Even more than spinach, however, contaminated lettuce has long been a source of concern for health authorities. In August, the F.D.A. announced the Lettuce Safety Initiative, meant to address E. coli outbreaks in the past decade that had been linked to fields in the Salinas Valley, about 100 miles south of San Francisco.

Still, Dr. Acheson said that Americans safely consumed hundreds of thousands of pounds of leafy greens every year and that the recent outbreak tied to spinach was an agricultural anomaly.

“Every now and again something goes wrong,” he said, “and the spinach example was one of the worst. Are we ever going to reach a point where we can say there is zero risk associated with fresh leafy greens? Probably not.”

But food safety experts said the lettuce recall only affirmed the need for more governmental oversight of the fresh produce industry, and for the type of inspections that governed meat and poultry.

“There’s no federal agency that deals with this,” said Marion Nestle, a professor of nutrition, public health and food safety at New York University. “This falls through the cracks, and that needs to be fixed.”

That need is even more acute, Dr. Nestle said, because many vegetables are eaten raw. “You could cook spinach, but you don’t ever cook lettuce,” she said.

Dave Kranz, a spokesman for the California Farm Bureau Federation, said it was premature to estimate what kind of economic damage the lettuce recall might inflict on farmers already hit hard by the spinach scare. Although the government warning on that crop was lifted, Mr. Kranz said, many farmers are still on hold, “waiting to see how much demand there will be, and how soon.”

While the Salinas Valley has been the focus of the recent E. Coli investigations, the growing season is poised to shift south, and there, farmers are anxious.

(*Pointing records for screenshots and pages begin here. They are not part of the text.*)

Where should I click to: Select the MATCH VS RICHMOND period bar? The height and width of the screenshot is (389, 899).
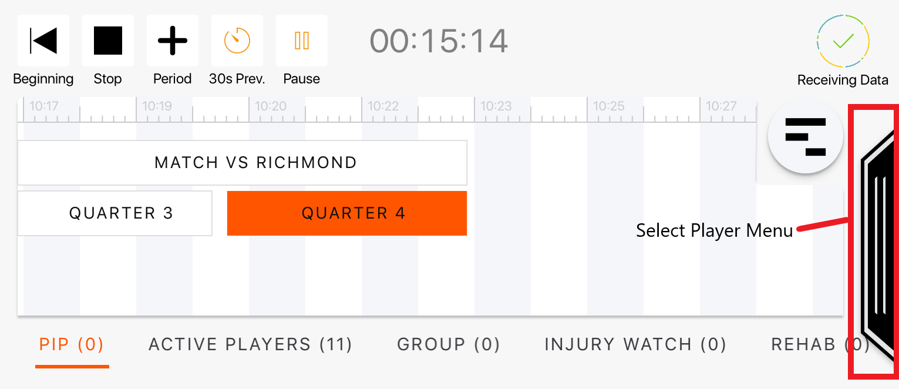click(243, 163)
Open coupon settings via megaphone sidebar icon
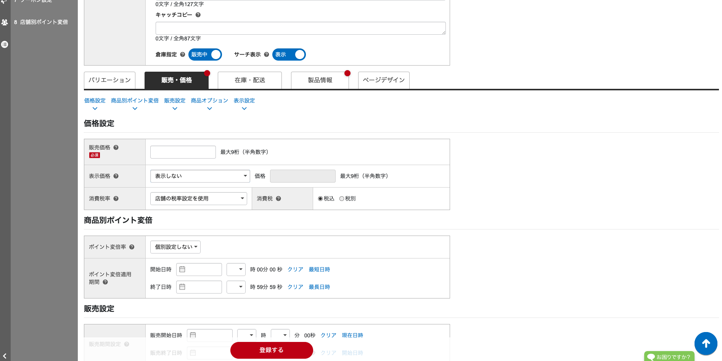Viewport: 722px width, 361px height. point(5,2)
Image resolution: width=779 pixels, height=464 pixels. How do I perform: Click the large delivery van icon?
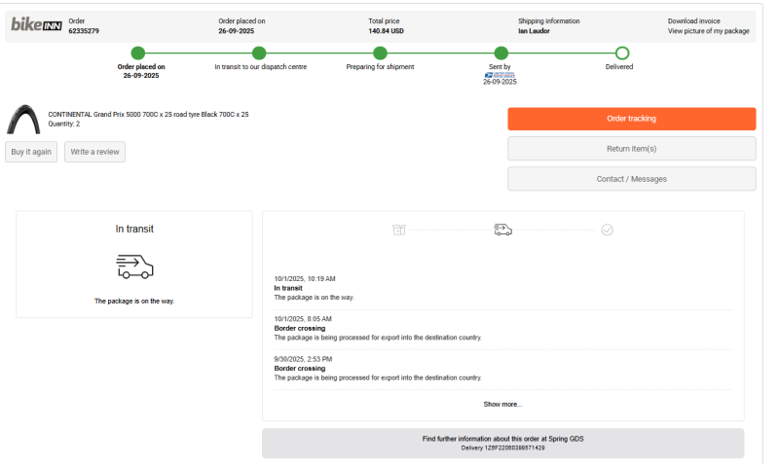point(134,266)
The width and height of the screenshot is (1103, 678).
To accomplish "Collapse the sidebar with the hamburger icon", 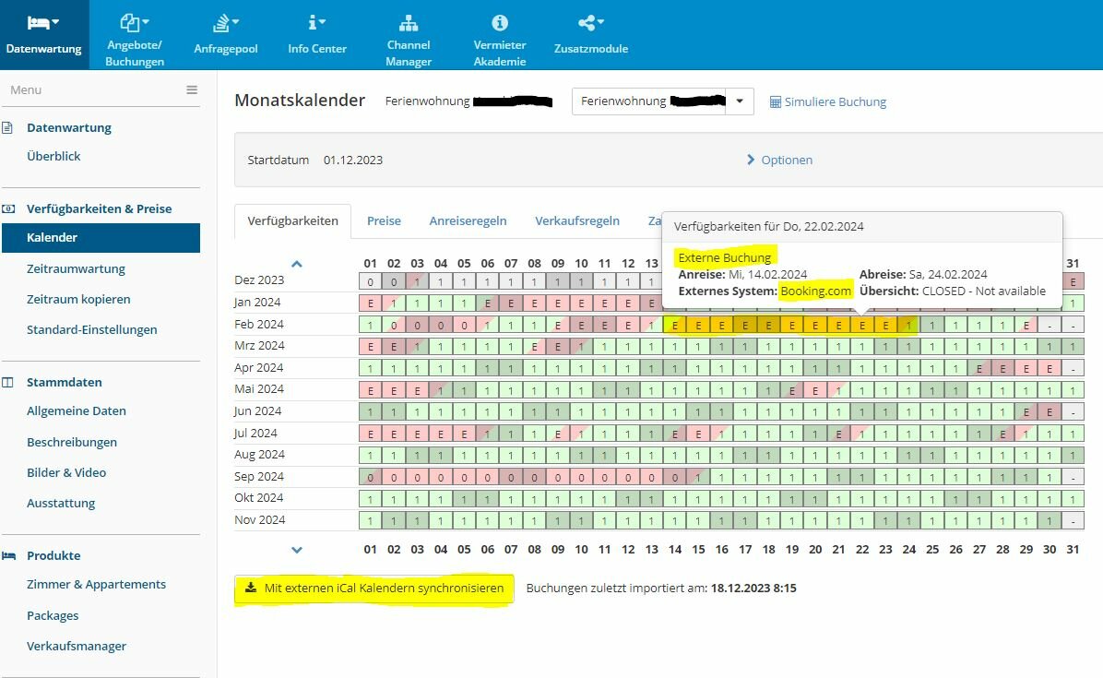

“It’s a huge worry,” said Jack Vessey, a vegetable farmer in El Centro, about 500 miles south of Salinas. Mr. Vessey grows 20 winter crops at his 7,000-acre ranch and just seeded green leaf lettuce fields for the mid-November harvest. Now, however, he is having second thoughts.

“The consumer confidence has to come back,” Mr. Vessey said. “I’m putting seed in the ground. But I’m pretty much gambling on what I plant now.”

Carolyn Marshall contributed reporting from San Francisco, and Libby Sander from Chicago.